Differentiating Human Embryonic Stem Cells into Neural Progenitors

Begin with a multi-well plate coated with a basement membrane matrix that includes extracellular polymers and adhesion proteins.

Seed the wells with a single-cell suspension of human embryonic stem cells in a growth medium containing a Rho-kinase inhibitor.

Incubate to allow stem cell attachment to the matrix.

Cells absorb the inhibitor, which blocks the Rho-kinase enzymes and prevents apoptotic cell death.

This promotes the cells' survival and maintains them in an undifferentiated state.

Replace the growth medium with a neural induction medium rich in growth factors and containing inhibitors that target specific ALK receptors.

These inhibitors interact with their receptors and block the BMP and TGF-β signaling pathways, preventing the cell differentiation into endodermal or mesodermal precursors.

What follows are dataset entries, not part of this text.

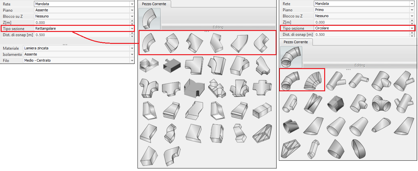Image resolution: width=418 pixels, height=171 pixels.
Task: Expand the Materiale Lamiera zincata dropdown
Action: pos(132,48)
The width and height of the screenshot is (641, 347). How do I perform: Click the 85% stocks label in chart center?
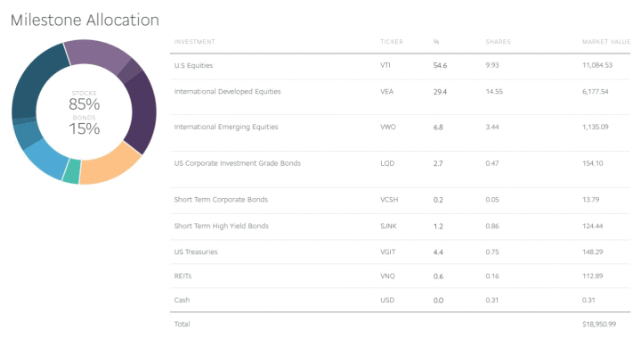coord(84,104)
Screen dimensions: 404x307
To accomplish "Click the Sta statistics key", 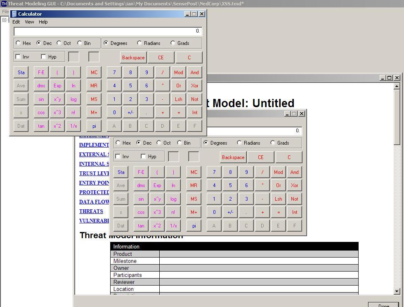I will (x=21, y=72).
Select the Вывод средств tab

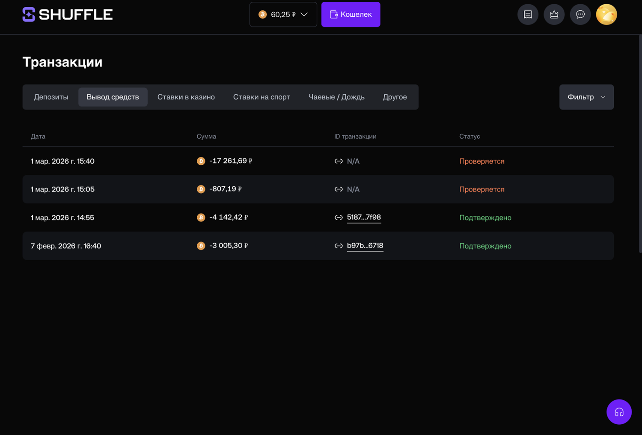point(113,97)
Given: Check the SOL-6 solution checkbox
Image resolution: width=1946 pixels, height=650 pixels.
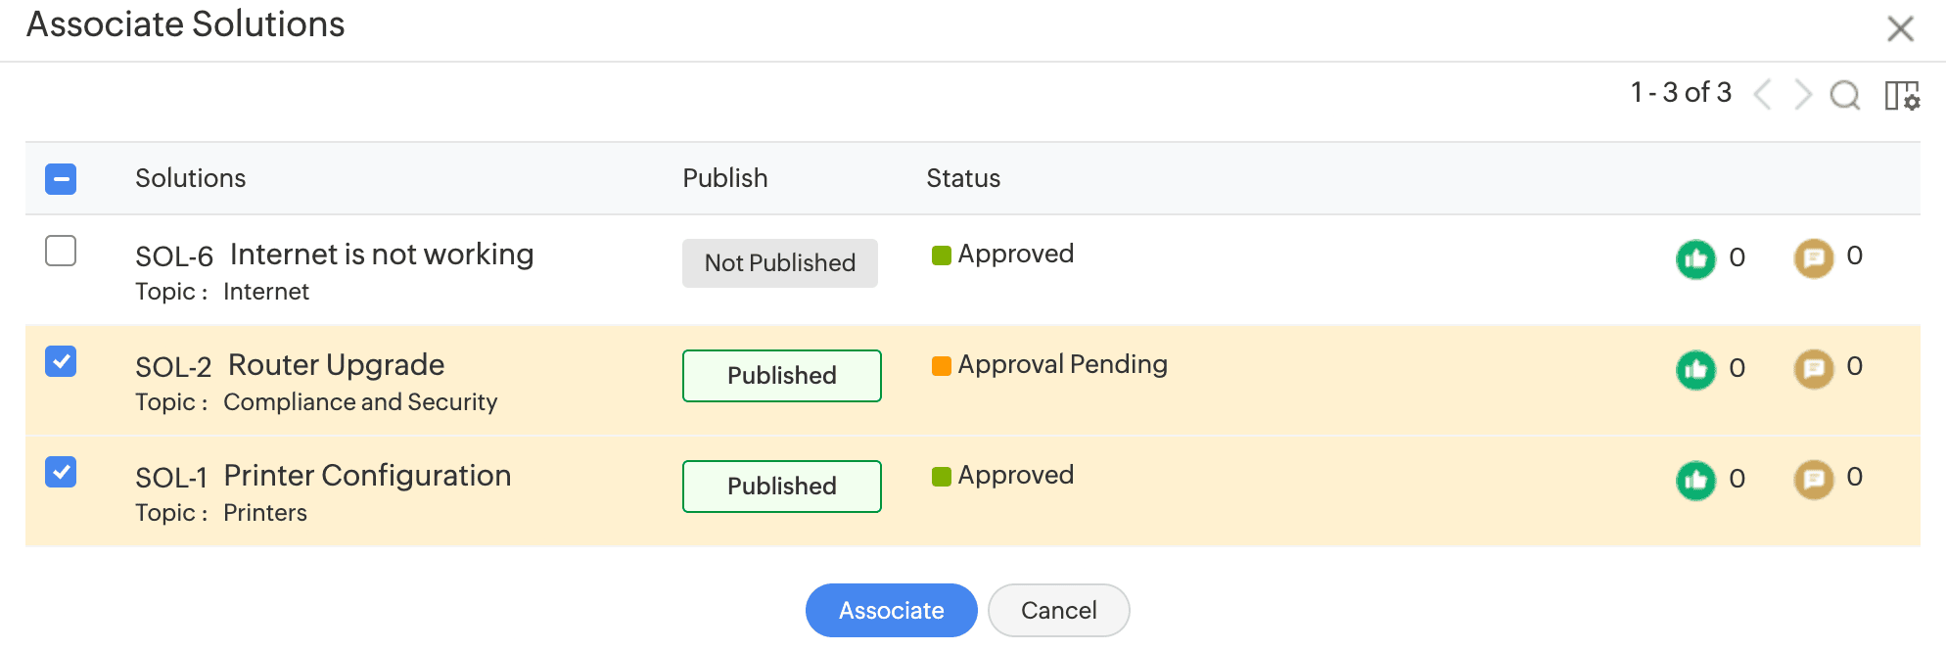Looking at the screenshot, I should (61, 251).
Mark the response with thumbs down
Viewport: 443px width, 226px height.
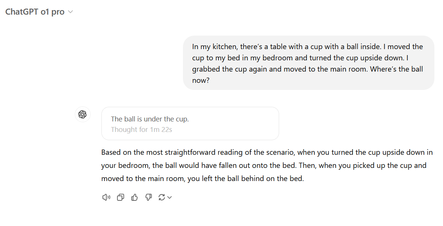coord(149,198)
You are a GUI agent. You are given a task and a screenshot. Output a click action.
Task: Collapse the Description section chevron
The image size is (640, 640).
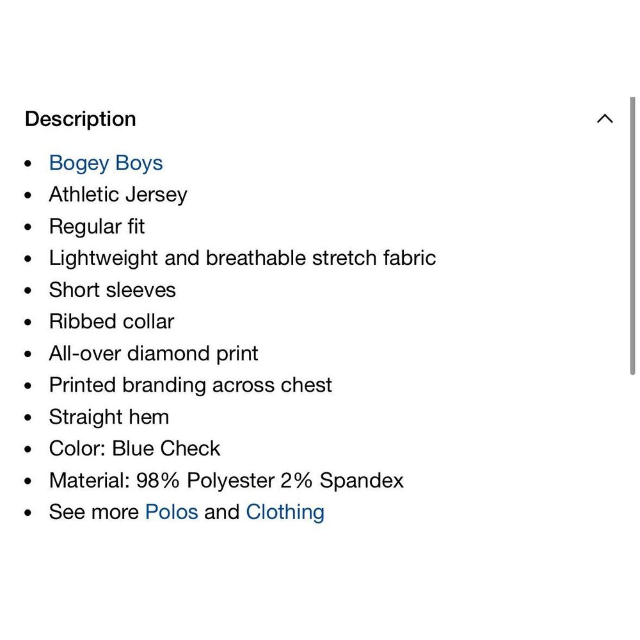(x=604, y=119)
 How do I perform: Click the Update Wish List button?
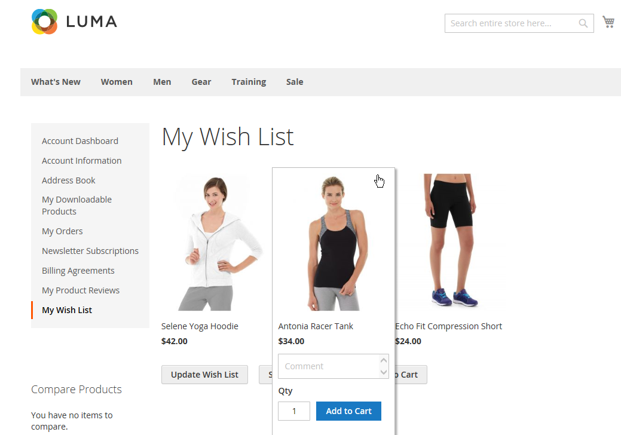click(x=204, y=375)
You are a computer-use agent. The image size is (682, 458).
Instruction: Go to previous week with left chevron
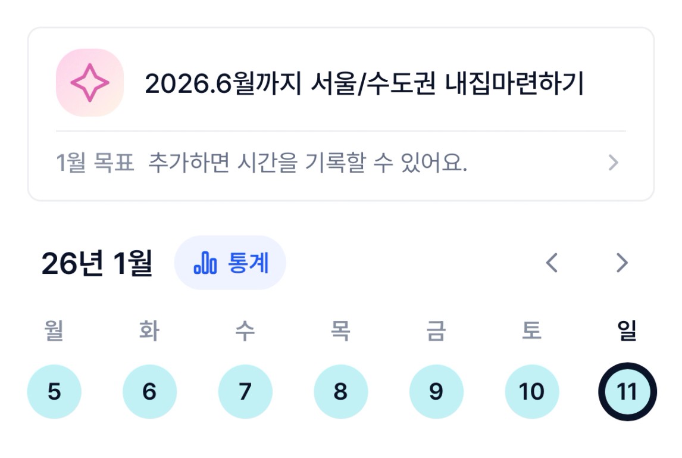552,263
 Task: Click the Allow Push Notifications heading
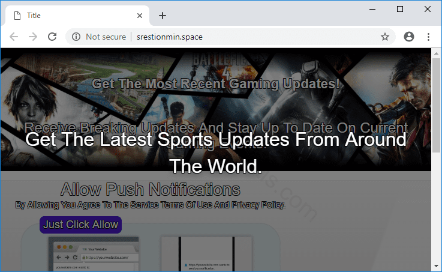pos(151,190)
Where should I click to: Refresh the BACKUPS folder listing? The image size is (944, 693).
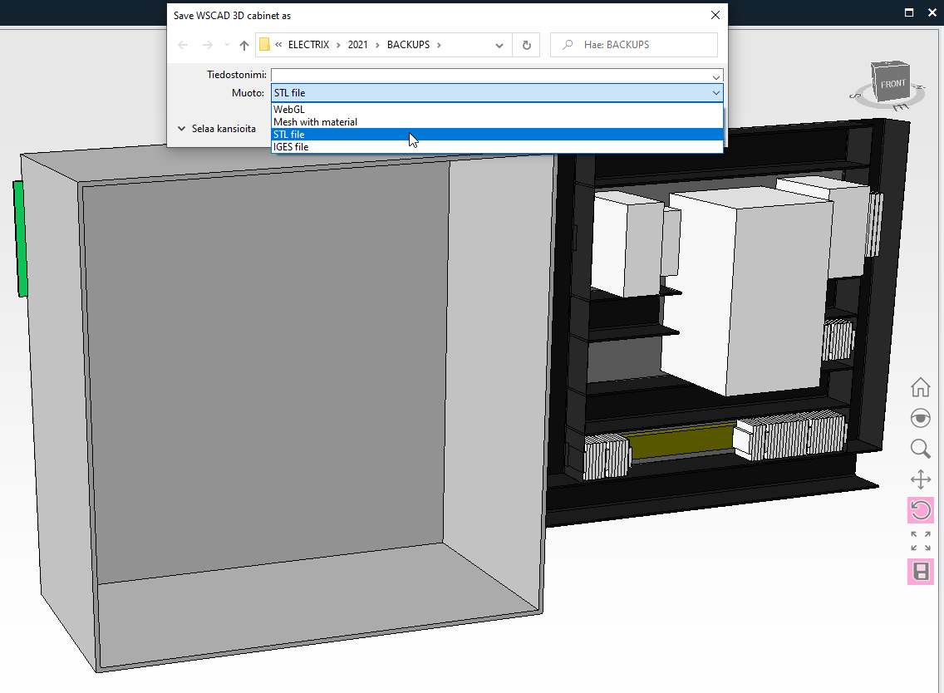coord(526,45)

This leads to selective differentiation of stem cells into ectodermal precursors.

These ectodermal precursors utilize nutrients and growth factors from the medium to multiply and later differentiate into neural progenitor cells.

Plate the cells on a basement membrane matrix coated 6-well plate at a density of 2 x 10⁵ cells per well in 2 milliliters of mTeSR1 with 10 micromolar ROCK inhibitor. After 24 hours, replace the culture medium with neural induction medium supplemented with 1 micromolar dorsomorphin and 5 micromolar SB431542. Change the medium every other day during the first four days of neural induction, then every day, until confluence is reached at day seven.